■ **Excerpted passage**
(begin)
While he’s played as a more typical box-to-box, and even as a false 9 (rarely) since the start of 2020, Busio has found comfort as the deepest player in midfield, like Adams. In a time where Americans are becoming relatively spoiled in terms of talent, Busio had become a victim of expectations. Many considered Busio to be the second most exciting player of his age group, trailing only Gio Reyna.
However, not moving to Europe as soon as he turned 18 as many Americans have, had unrightfully made fans question their expectations. Through the questions and criticism, Busio became one of the first names on Sporting Kansas City’s team sheet as a teenager. At 19, Busio demanded a club record fee from Venezia, a Serie A club aiming to rebuild.
Despite a string of consistency in 2021, Busio remained criticized in his role as the deepest midfielder for Sporting Kansas City. Specifically, Busio was thought to be “too soft” as a 6, whereas comparatively Tyler Adams is seen as an impressive ball-recovering midfielder and notable presser, Busio is criticized for not having a big enough impact when his team is not in possession.
Let’s compare Busio’s current 2021 campaign with that of Tyler Adams’ last season in MLS before his move to Leipzig. This season, Busio applies pressure 26 times per game, which is an improvement on Adams in 2018 who averages 23.7 in this category.
However, applying pressure is not what people are complaining about. They feel Busio is beaten too easily, which is not the case. Busio’s successful pressure percentage is at 31.5% which again is an increase on Tyler Adams’ 29.9% in 2018.
OFFICIAL: Sporting KC confirm the transfer of USMNT midfielder Gianluca Busio to Venezia.
He joins three other USMNT players in the Serie A 🇺🇸 pic.twitter.com/mGIaRX2eEE
— B/R Football (@brfootball) August 5, 2021
The quantity of tackles won is important, and Adams is known to win possession in all areas of the pitch. RB Leipzig are beneficiaries of this with Adams’ pressing in the final third leading to multiple goals in the 20/21 season. Let’s take a look at tackles won in all thirds of the pitch.
In the defensive third Busio is nearly twice as effective winning 1.02 tackles per 90 compared to Adams’ .54 in 2018. As we progress up the pitch, Busio averages 1.41 tackles won in the middle third compared to Adams’ 1.12, and .55 in the final third compared to Adams’ .42. It should be noted however that Adams’ edges Busio in tacklers dribbled by 2.3% at 32.9%.
(end)
■ **Collected material**
(begin)
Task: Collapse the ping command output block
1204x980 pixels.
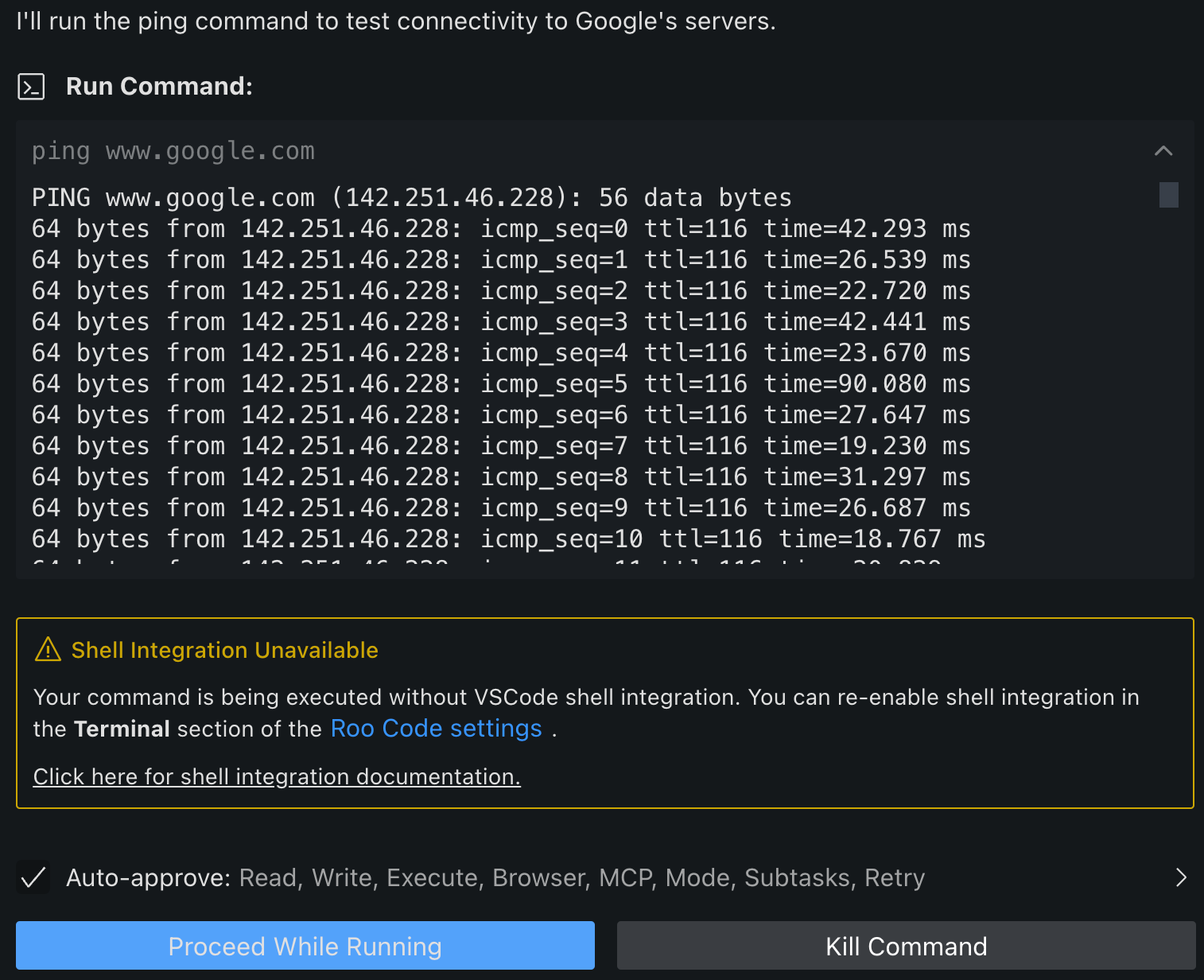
(end)
■ **Given problem**
Reproduce the part of the Busio passage above from "However, applying pressure" up to and including "thirds of the pitch.", switching "tackles won" to "tackles completed".

■ **Response to this exercise**
However, applying pressure is not what people are complaining about. They feel Busio is beaten too easily, which is not the case. Busio’s successful pressure percentage is at 31.5% which again is an increase on Tyler Adams’ 29.9% in 2018.
OFFICIAL: Sporting KC confirm the transfer of USMNT midfielder Gianluca Busio to Venezia.
He joins three other USMNT players in the Serie A 🇺🇸 pic.twitter.com/mGIaRX2eEE
— B/R Football (@brfootball) August 5, 2021
The quantity of tackles completed is important, and Adams is known to win possession in all areas of the pitch. RB Leipzig are beneficiaries of this with Adams’ pressing in the final third leading to multiple goals in the 20/21 season. Let’s take a look at tackles completed in all thirds of the pitch.